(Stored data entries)
[Start of Attachment]
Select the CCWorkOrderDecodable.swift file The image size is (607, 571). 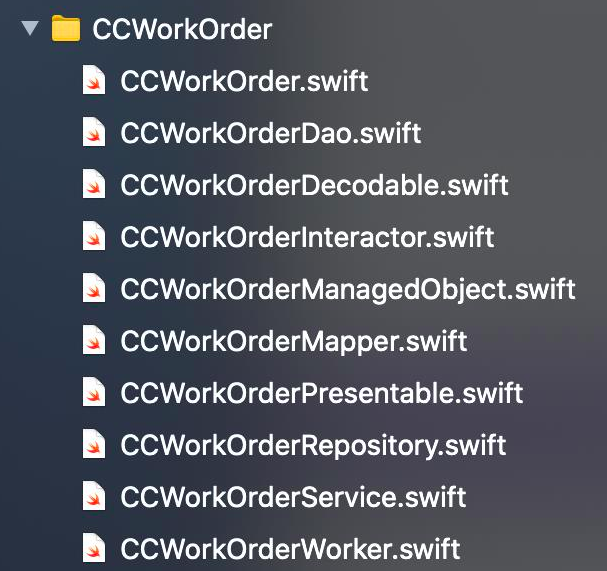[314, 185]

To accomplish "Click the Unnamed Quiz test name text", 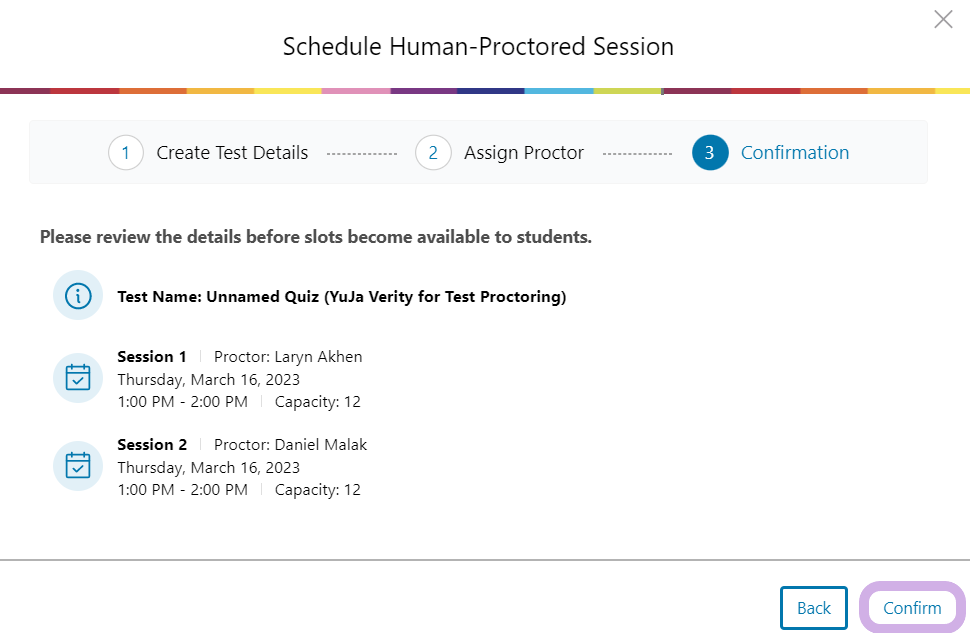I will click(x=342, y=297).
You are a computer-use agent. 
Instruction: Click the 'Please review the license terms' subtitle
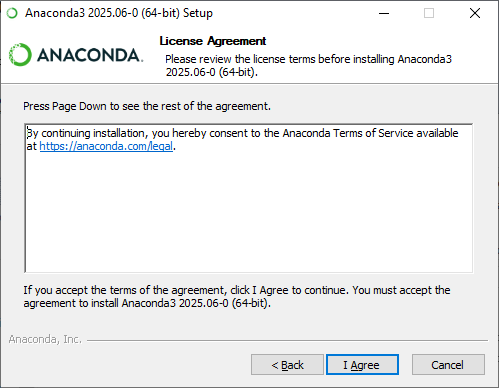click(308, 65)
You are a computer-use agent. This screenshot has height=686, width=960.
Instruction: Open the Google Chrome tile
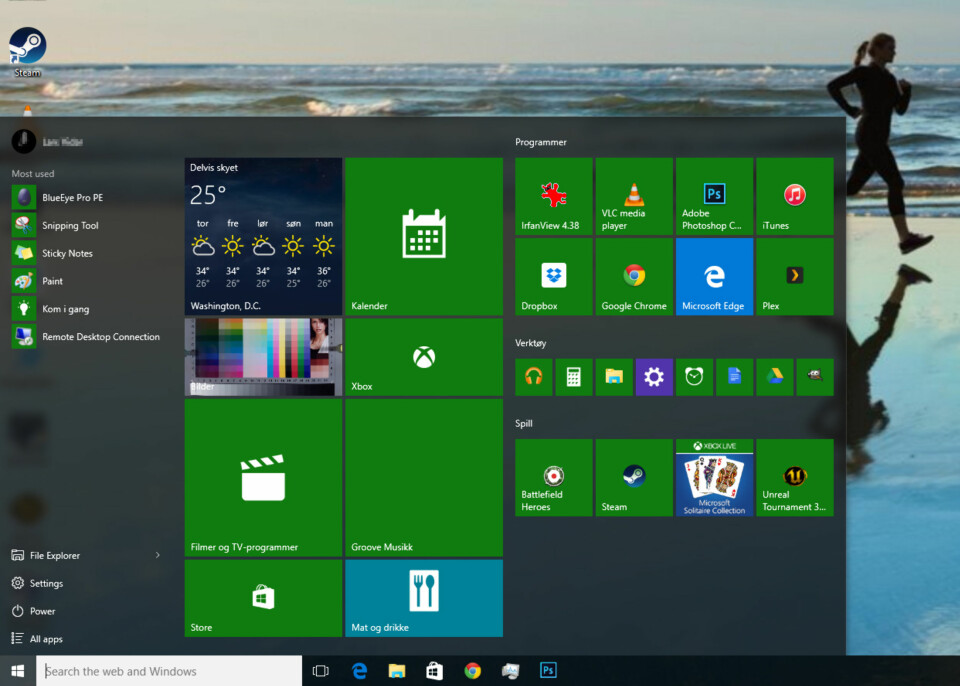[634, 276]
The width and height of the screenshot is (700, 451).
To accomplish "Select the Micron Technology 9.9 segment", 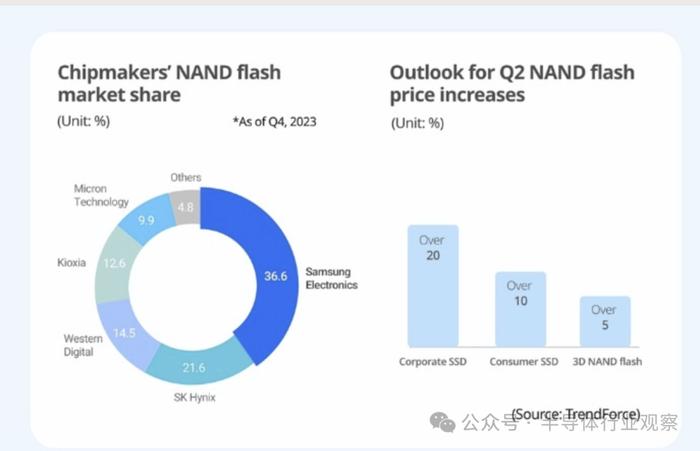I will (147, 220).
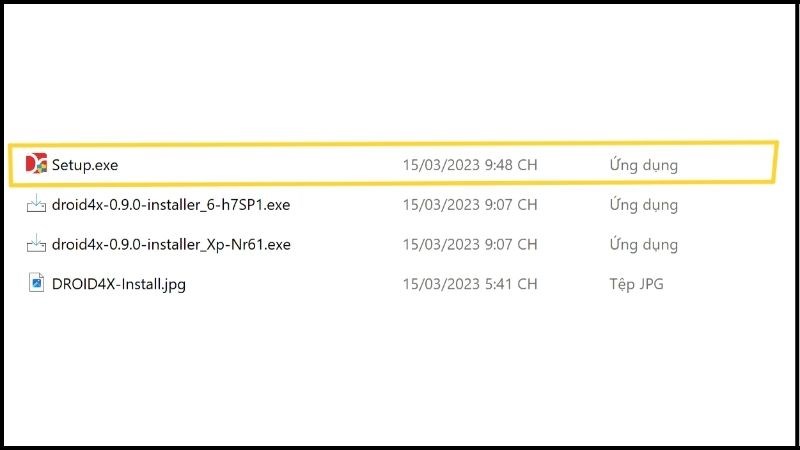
[End of Attachment]
Look through the entries above, and wherever a line holds the word "screenshot", copy it.

You are a computer-use agent. This screenshot has height=686, width=960.
The width and height of the screenshot is (700, 451).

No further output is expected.